== Records for the task ==
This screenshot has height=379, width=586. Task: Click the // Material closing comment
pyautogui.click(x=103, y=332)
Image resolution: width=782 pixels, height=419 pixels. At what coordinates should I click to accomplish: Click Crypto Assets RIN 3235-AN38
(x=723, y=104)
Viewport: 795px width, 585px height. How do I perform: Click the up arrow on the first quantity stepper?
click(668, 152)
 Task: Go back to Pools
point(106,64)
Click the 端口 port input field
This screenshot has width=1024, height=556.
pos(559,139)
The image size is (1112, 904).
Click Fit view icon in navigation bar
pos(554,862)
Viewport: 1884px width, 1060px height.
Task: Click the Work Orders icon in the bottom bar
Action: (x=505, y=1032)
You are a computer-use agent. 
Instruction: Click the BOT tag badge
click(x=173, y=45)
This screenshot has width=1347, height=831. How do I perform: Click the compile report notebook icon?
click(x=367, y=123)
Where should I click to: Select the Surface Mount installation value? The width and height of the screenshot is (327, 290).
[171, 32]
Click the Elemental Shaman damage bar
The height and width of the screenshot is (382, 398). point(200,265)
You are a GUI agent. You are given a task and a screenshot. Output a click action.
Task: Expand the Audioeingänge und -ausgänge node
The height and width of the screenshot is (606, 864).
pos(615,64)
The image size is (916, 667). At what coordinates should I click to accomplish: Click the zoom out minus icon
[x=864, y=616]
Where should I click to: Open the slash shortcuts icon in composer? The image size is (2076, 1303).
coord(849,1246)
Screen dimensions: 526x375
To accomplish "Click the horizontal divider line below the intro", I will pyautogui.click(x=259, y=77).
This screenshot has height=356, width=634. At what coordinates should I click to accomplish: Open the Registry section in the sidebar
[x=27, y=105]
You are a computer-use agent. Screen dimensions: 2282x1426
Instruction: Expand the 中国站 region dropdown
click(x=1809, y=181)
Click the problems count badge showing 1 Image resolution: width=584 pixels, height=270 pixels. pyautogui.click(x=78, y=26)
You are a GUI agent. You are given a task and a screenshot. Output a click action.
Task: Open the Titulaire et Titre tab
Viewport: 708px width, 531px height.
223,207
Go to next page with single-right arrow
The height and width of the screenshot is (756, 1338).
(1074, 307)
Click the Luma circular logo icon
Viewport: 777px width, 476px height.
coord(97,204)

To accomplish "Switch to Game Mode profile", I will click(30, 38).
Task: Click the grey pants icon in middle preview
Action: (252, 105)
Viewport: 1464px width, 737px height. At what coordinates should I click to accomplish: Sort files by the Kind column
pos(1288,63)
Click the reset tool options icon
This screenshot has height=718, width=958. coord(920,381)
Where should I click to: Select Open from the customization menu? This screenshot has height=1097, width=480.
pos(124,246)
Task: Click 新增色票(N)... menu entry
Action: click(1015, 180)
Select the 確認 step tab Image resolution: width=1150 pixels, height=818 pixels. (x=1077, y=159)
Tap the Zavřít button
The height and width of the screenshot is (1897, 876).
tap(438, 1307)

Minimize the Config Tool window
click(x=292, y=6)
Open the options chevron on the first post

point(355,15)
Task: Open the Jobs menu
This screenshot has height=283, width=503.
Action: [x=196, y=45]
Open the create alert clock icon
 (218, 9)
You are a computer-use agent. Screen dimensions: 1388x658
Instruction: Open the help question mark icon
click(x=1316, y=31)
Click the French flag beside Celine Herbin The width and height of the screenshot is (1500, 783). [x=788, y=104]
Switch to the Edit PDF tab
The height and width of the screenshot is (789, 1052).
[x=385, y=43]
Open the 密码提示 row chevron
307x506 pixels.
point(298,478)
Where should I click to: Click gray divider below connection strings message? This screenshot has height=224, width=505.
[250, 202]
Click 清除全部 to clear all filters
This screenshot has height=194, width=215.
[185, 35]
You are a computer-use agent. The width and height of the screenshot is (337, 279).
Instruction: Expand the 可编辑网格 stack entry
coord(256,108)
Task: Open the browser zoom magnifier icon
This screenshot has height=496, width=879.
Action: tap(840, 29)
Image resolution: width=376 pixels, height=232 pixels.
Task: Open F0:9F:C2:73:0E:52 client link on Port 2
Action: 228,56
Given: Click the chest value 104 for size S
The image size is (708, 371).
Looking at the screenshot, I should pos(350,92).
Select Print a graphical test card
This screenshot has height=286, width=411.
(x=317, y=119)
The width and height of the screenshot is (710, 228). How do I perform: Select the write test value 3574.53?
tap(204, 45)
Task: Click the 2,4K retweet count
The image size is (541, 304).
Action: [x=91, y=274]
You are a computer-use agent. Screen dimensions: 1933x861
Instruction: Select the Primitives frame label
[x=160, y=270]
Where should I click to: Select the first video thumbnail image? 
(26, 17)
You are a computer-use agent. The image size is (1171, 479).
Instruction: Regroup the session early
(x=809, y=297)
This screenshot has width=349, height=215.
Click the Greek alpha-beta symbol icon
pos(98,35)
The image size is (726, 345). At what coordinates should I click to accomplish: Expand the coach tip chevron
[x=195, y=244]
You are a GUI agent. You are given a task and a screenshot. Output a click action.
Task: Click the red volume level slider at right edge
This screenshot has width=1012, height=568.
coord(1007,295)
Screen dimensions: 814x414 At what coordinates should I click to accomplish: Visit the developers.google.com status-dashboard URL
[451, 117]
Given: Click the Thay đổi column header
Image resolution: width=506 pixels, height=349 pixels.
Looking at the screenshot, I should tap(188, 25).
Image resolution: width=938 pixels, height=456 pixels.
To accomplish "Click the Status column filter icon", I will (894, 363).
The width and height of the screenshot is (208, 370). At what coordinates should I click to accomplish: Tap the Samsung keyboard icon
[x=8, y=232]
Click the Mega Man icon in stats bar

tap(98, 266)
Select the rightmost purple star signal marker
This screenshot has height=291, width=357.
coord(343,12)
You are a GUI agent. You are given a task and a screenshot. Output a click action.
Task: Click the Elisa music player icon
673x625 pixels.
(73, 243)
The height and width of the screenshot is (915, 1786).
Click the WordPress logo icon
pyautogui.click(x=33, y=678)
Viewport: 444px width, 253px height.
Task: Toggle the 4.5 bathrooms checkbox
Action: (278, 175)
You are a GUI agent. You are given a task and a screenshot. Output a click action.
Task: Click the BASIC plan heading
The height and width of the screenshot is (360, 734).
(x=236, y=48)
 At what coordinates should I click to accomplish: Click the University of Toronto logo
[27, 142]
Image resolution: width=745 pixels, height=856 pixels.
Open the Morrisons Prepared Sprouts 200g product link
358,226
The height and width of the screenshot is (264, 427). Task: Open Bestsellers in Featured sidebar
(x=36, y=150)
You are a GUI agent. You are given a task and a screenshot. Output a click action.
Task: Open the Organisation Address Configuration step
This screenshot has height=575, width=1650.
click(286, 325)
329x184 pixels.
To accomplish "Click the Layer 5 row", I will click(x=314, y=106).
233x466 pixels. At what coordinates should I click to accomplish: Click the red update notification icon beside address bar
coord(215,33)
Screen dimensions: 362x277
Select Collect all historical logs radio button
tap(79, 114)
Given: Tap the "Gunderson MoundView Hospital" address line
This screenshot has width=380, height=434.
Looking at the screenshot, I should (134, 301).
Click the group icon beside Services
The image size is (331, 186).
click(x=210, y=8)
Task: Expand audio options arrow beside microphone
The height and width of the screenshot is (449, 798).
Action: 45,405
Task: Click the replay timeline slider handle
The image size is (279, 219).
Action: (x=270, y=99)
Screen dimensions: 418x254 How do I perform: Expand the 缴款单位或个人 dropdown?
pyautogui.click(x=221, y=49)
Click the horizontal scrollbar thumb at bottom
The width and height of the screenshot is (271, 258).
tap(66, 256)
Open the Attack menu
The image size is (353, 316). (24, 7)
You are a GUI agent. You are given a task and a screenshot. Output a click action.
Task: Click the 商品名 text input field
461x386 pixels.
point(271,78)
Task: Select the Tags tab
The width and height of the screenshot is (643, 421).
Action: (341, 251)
===
## Problem statement:
Rewrite the entries above as a numbered list with one line per number, dropping any blank lines.

## Output of the task:
1. This screenshot has height=379, width=586. Task: Click the // Material closing comment
2. pyautogui.click(x=103, y=332)
3. Image resolution: width=782 pixels, height=419 pixels. At what coordinates should I click to accomplish: Click Crypto Assets RIN 3235-AN38
4. (x=723, y=104)
5. Viewport: 795px width, 585px height. How do I perform: Click the up arrow on the first quantity stepper?
6. click(668, 152)
7.  Task: Go back to Pools
8. point(106,64)
9. Click the 端口 port input field
10. This screenshot has width=1024, height=556.
11. pos(559,139)
12. The image size is (1112, 904).
13. Click Fit view icon in navigation bar
14. pos(554,862)
15. Viewport: 1884px width, 1060px height.
16. Task: Click the Work Orders icon in the bottom bar
17. Action: (x=505, y=1032)
18. You are a computer-use agent. 
19. Instruction: Click the BOT tag badge
20. click(x=173, y=45)
21. This screenshot has width=1347, height=831. How do I perform: Click the compile report notebook icon?
22. click(x=367, y=123)
23. Where should I click to: Select the Surface Mount installation value? The width and height of the screenshot is (327, 290).
24. [171, 32]
25. Click the Elemental Shaman damage bar
26. The height and width of the screenshot is (382, 398). point(200,265)
27. You are a GUI agent. You are given a task and a screenshot. Output a click action.
28. Task: Expand the Audioeingänge und -ausgänge node
29. The height and width of the screenshot is (606, 864).
30. pos(615,64)
31. The image size is (916, 667). At what coordinates should I click to accomplish: Click the zoom out minus icon
32. [x=864, y=616]
33. Where should I click to: Open the slash shortcuts icon in composer? The image size is (2076, 1303).
34. coord(849,1246)
35. Screen dimensions: 526x375
36. To accomplish "Click the horizontal divider line below the intro", I will pyautogui.click(x=259, y=77).
37. This screenshot has height=356, width=634. At what coordinates should I click to accomplish: Open the Registry section in the sidebar
38. [x=27, y=105]
39. You are a computer-use agent. Screen dimensions: 2282x1426
40. Instruction: Expand the 中国站 region dropdown
41. click(x=1809, y=181)
42. Click the problems count badge showing 1 Image resolution: width=584 pixels, height=270 pixels. pyautogui.click(x=78, y=26)
43. You are a GUI agent. You are given a task and a screenshot. Output a click action.
44. Task: Open the Titulaire et Titre tab
45. Viewport: 708px width, 531px height.
46. 223,207
47. Go to next page with single-right arrow
48. The height and width of the screenshot is (756, 1338).
49. (1074, 307)
50. Click the Luma circular logo icon
51. Viewport: 777px width, 476px height.
52. coord(97,204)
53. To accomplish "Switch to Game Mode profile", I will click(30, 38).
54. Task: Click the grey pants icon in middle preview
55. Action: (252, 105)
56. Viewport: 1464px width, 737px height. At what coordinates should I click to accomplish: Sort files by the Kind column
57. pos(1288,63)
58. Click the reset tool options icon
59. This screenshot has height=718, width=958. coord(920,381)
60. Where should I click to: Select Open from the customization menu? This screenshot has height=1097, width=480.
61. pos(124,246)
62. Task: Click 新增色票(N)... menu entry
63. Action: click(1015, 180)
64. Select the 確認 step tab Image resolution: width=1150 pixels, height=818 pixels. (x=1077, y=159)
65. Tap the Zavřít button
66. The height and width of the screenshot is (1897, 876).
67. tap(438, 1307)
68. Minimize the Config Tool window
69. click(x=292, y=6)
70. Open the options chevron on the first post
71. point(355,15)
72. Task: Open the Jobs menu
73. This screenshot has height=283, width=503.
74. Action: [x=196, y=45]
75. Open the create alert clock icon
76.  (218, 9)
77. You are a computer-use agent. Screen dimensions: 1388x658
78. Instruction: Open the help question mark icon
79. click(x=1316, y=31)
80. Click the French flag beside Celine Herbin The width and height of the screenshot is (1500, 783). [x=788, y=104]
81. Switch to the Edit PDF tab
82. The height and width of the screenshot is (789, 1052).
83. [x=385, y=43]
84. Open the 密码提示 row chevron
85. 307x506 pixels.
86. point(298,478)
87. Where should I click to: Click gray divider below connection strings message? This screenshot has height=224, width=505.
88. [250, 202]
89. Click 清除全部 to clear all filters
90. This screenshot has height=194, width=215.
91. [185, 35]
92. You are a computer-use agent. The width and height of the screenshot is (337, 279).
93. Instruction: Expand the 可编辑网格 stack entry
94. coord(256,108)
95. Task: Open the browser zoom magnifier icon
96. This screenshot has height=496, width=879.
97. Action: tap(840, 29)
98. Image resolution: width=376 pixels, height=232 pixels.
99. Task: Open F0:9F:C2:73:0E:52 client link on Port 2
100. Action: 228,56
101. Given: Click the chest value 104 for size S
102. The image size is (708, 371).
103. Looking at the screenshot, I should pos(350,92).
104. Select Print a graphical test card
105. This screenshot has height=286, width=411.
106. (x=317, y=119)
107. The width and height of the screenshot is (710, 228). How do I perform: Select the write test value 3574.53?
108. tap(204, 45)
109. Task: Click the 2,4K retweet count
110. The image size is (541, 304).
111. Action: [x=91, y=274]
112. You are a computer-use agent. Screen dimensions: 1933x861
113. Instruction: Select the Primitives frame label
114. [x=160, y=270]
115. Where should I click to: Select the first video thumbnail image? 
116. (26, 17)
117. You are a computer-use agent. The image size is (1171, 479).
118. Instruction: Regroup the session early
119. (x=809, y=297)
120. This screenshot has width=349, height=215.
121. Click the Greek alpha-beta symbol icon
122. pos(98,35)
123. The image size is (726, 345). At what coordinates should I click to accomplish: Expand the coach tip chevron
124. [x=195, y=244]
125. You are a GUI agent. You are given a task and a screenshot. Output a click action.
126. Task: Click the red volume level slider at right edge
127. This screenshot has width=1012, height=568.
128. coord(1007,295)
129. Screen dimensions: 814x414 At what coordinates should I click to accomplish: Visit the developers.google.com status-dashboard URL
130. [451, 117]
131. Given: Click the Thay đổi column header
132. Image resolution: width=506 pixels, height=349 pixels.
133. Looking at the screenshot, I should tap(188, 25).
134. Image resolution: width=938 pixels, height=456 pixels.
135. To accomplish "Click the Status column filter icon", I will (894, 363).
136. The width and height of the screenshot is (208, 370). At what coordinates should I click to accomplish: Tap the Samsung keyboard icon
137. [x=8, y=232]
138. Click the Mega Man icon in stats bar
139. tap(98, 266)
140. Select the rightmost purple star signal marker
141. This screenshot has height=291, width=357.
142. coord(343,12)
143. You are a GUI agent. You are given a task and a screenshot. Output a click action.
144. Task: Click the Elisa music player icon
145. 673x625 pixels.
146. (73, 243)
147. The height and width of the screenshot is (915, 1786).
148. Click the WordPress logo icon
149. pyautogui.click(x=33, y=678)
150. Viewport: 444px width, 253px height.
151. Task: Toggle the 4.5 bathrooms checkbox
152. Action: (278, 175)
153. You are a GUI agent. You are given a task and a screenshot. Output a click action.
154. Task: Click the BASIC plan heading
155. The height and width of the screenshot is (360, 734).
156. (x=236, y=48)
157.  At what coordinates should I click to accomplish: Click the University of Toronto logo
158. [27, 142]
159. Image resolution: width=745 pixels, height=856 pixels.
160. Open the Morrisons Prepared Sprouts 200g product link
161. 358,226
162. The height and width of the screenshot is (264, 427). Task: Open Bestsellers in Featured sidebar
163. (x=36, y=150)
164. You are a GUI agent. You are given a task and a screenshot. Output a click action.
165. Task: Open the Organisation Address Configuration step
166. This screenshot has height=575, width=1650.
167. click(286, 325)
168. 329x184 pixels.
169. To accomplish "Click the Layer 5 row", I will click(x=314, y=106).
170. 233x466 pixels. At what coordinates should I click to accomplish: Click the red update notification icon beside address bar
171. coord(215,33)
172. Screen dimensions: 362x277
173. Select Collect all historical logs radio button
174. tap(79, 114)
175. Given: Tap the "Gunderson MoundView Hospital" address line
176. This screenshot has width=380, height=434.
177. Looking at the screenshot, I should (134, 301).
178. Click the group icon beside Services
179. The image size is (331, 186).
180. click(x=210, y=8)
181. Task: Expand audio options arrow beside microphone
182. The height and width of the screenshot is (449, 798).
183. Action: 45,405
184. Task: Click the replay timeline slider handle
185. The image size is (279, 219).
186. Action: (x=270, y=99)
187. Screen dimensions: 418x254 How do I perform: Expand the 缴款单位或个人 dropdown?
188. pyautogui.click(x=221, y=49)
189. Click the horizontal scrollbar thumb at bottom
190. The width and height of the screenshot is (271, 258).
191. tap(66, 256)
192. Open the Attack menu
193. The image size is (353, 316). (24, 7)
194. You are a GUI agent. You are given a task and a screenshot. Output a click action.
195. Task: Click the 商品名 text input field
196. 461x386 pixels.
197. point(271,78)
198. Task: Select the Tags tab
199. The width and height of the screenshot is (643, 421).
200. Action: (341, 251)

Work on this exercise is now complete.